Records drawn from a dataset:
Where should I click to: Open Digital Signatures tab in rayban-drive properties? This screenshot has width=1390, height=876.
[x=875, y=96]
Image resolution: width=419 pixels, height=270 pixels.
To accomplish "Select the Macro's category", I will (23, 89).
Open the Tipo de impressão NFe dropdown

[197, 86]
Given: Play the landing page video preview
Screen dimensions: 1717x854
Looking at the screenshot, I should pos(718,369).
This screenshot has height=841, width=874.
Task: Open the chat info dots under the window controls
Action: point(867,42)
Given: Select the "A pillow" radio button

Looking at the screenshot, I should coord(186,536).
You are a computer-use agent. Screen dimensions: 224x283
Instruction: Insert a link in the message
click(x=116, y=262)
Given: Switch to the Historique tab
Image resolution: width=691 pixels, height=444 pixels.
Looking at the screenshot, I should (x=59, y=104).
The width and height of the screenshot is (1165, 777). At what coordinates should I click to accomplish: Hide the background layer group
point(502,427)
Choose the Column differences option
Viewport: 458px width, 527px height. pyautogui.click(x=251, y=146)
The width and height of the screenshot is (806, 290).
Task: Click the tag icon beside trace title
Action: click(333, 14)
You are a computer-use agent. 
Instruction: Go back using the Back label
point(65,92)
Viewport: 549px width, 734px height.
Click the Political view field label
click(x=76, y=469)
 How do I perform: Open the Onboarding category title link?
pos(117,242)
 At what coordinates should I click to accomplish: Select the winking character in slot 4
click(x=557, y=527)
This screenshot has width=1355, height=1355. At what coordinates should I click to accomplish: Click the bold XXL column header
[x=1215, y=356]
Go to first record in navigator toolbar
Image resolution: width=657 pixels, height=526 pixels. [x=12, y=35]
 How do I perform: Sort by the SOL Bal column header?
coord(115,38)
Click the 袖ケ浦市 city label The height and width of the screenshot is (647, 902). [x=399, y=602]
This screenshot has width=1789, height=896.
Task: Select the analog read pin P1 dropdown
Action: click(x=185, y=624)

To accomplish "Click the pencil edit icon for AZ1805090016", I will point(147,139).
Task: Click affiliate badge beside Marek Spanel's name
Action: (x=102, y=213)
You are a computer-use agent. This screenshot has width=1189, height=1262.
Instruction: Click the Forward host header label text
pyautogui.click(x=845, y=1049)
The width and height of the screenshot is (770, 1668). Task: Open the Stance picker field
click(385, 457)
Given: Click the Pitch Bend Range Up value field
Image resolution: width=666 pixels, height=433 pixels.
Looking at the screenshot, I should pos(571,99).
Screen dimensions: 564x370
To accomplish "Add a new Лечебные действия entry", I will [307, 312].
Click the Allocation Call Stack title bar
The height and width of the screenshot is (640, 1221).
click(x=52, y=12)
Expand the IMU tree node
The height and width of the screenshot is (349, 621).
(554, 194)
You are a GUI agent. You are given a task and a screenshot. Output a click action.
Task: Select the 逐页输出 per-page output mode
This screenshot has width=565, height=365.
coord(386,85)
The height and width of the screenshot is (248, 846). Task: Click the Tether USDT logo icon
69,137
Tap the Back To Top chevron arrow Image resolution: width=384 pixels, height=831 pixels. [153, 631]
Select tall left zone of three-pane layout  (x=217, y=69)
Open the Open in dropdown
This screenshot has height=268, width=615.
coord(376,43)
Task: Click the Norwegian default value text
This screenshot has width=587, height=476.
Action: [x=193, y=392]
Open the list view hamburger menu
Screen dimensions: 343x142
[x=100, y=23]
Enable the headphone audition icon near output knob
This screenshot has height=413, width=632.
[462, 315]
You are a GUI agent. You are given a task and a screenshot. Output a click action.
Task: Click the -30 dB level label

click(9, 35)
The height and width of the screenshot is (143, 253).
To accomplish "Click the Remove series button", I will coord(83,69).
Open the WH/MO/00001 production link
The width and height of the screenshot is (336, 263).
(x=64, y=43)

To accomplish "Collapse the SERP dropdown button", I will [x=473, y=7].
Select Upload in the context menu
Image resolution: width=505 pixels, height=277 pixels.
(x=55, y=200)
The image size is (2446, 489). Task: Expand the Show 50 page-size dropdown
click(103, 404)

WHAT IS BEING ASKED: Lines holding the word "value" are the answer; copy each one from the records above.

TASK ANSWER:
Given: Click the Pitch Bend Range Up value field
Task: Click the Norwegian default value text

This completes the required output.